Maggie Estep is a writer/performer living in New York. She moved there at 17 and after a succession of menial jobs, found she could earn a living reciting poetry, sometimes solo, sometimes with musical accompaniment.
As a poet, she has toured with Lollapalooza, opening (with her former band I Love Everybody) for Courtney Love’s Hole. She featured prominently on MTV’s 1993 ‘Poetry Unplugged’ special and its subsequent ‘Spoken Wurd’ tour. Her mini-tirades made perfect, pithy inter-programme soundbites in the manner of Dennis Leary.
Her first CD, ‘No More Mr Nice Girl’, was released on the record label of Nuyorican Cafe, the NY venue where she made her name in poetry slams – game-show-like readings where audience popularity determines the victor.
She followed this in 1997 with her second CD, ‘Love Is A Dog From Hell’. Maggie’s first novel, ‘Diary Of An Emotional Idiot’ was also published in 1997 and followed by ‘Soft Maniacs’ (1999), ‘Love Dance Of The Mechanical Animals’ (2003) and ‘Gargantuan’ (2004).
Q. Tell us all about your background, both personal and musical.

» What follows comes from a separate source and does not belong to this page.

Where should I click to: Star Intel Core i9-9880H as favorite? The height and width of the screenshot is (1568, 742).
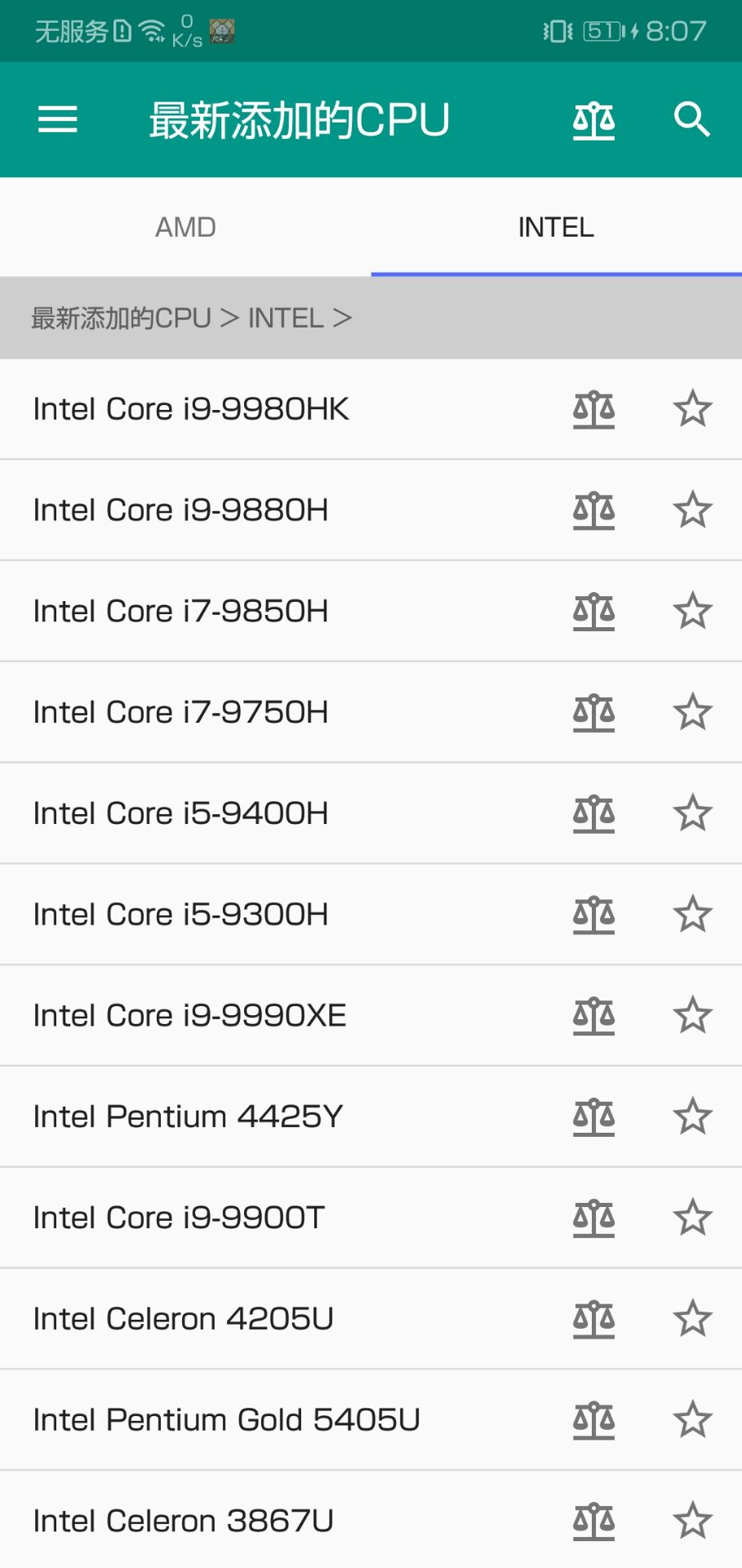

A. I’m 5 foot 4, 115 pounds, with brown hair and I am American but look vaguely Spanish. I wear mostly dark clothing and drink a lot of coffee and smoke a lot of cigarettes. I frequently go horseback riding in Prospect Park in Brooklyn, USA and enjoy terrorizing people on Rollerblades by galloping up to them on my horse. I have made two CDs of sorta spoken word type stuff and published one novel.
Q. How did you come to meet Alan Wilder?
A. Producer Guy, a.k.a. Steve Lyon, produced my second record and played some of it for Alan. I guess he thought I had an appropriately dark and twisted mind and voice, so he called me up.
Q. What did you think of the tracks he asked you to put lyrics to (and the end results)?
A. I really like them. They are groovy. And I was particularly glad to get a chance to write a song about my friend Carla (‘Luscious Apparatus’) because she’d gotten all steamed up that, on my own CD, I’d written a song about my friend Jenny but not one about her. So it all worked out really beautifully.
Q. How did you actually work together on the Recoil project?
A. First, Alan sent me rough mixes of the tracks. I sat around in my silk bathrobe smoking a lot and thinking about the songs and then came up with lyrics. Then they flew me over to Alan and Hep’s very sublime digs out in the wilds of the UK where I lounged on a big bed shaped like a car and by day went to a nearby studio with them to record stuff.
Q. What was he like to work with?
A. A terrible tyrant. An impetuous and difficult genius. A big scary monster. Actually, really easy…..just let me do my thing and gave a couple of helpful suggestions of things to try. It was painless.
Q. What will be your overriding memory of working with Alan?
A. His huge dentist’s chair. The one he and Hep strapped me into that night.
Q. Can you tell us an interesting anecdote or story about Alan, professional or not?
A. I would think that him and his wife strapping me into a dental chair and then making me listen to nursery rhymes would be enough. I mean, if it were true.
Q. Have you got a photo of Carla?
A. Actually no, I can’t find one. But she’s really tiny. Like under 5 feet and about 90 pounds with long black hair and a face that looks sort of wolfish, with bright green eyes. She’s cute in an oddball demented sort of way. But don’t tell her I said that.
Note : Estep suffered a heart attack on February 10th, 2014 and sadly died from complications two days later. She was 50.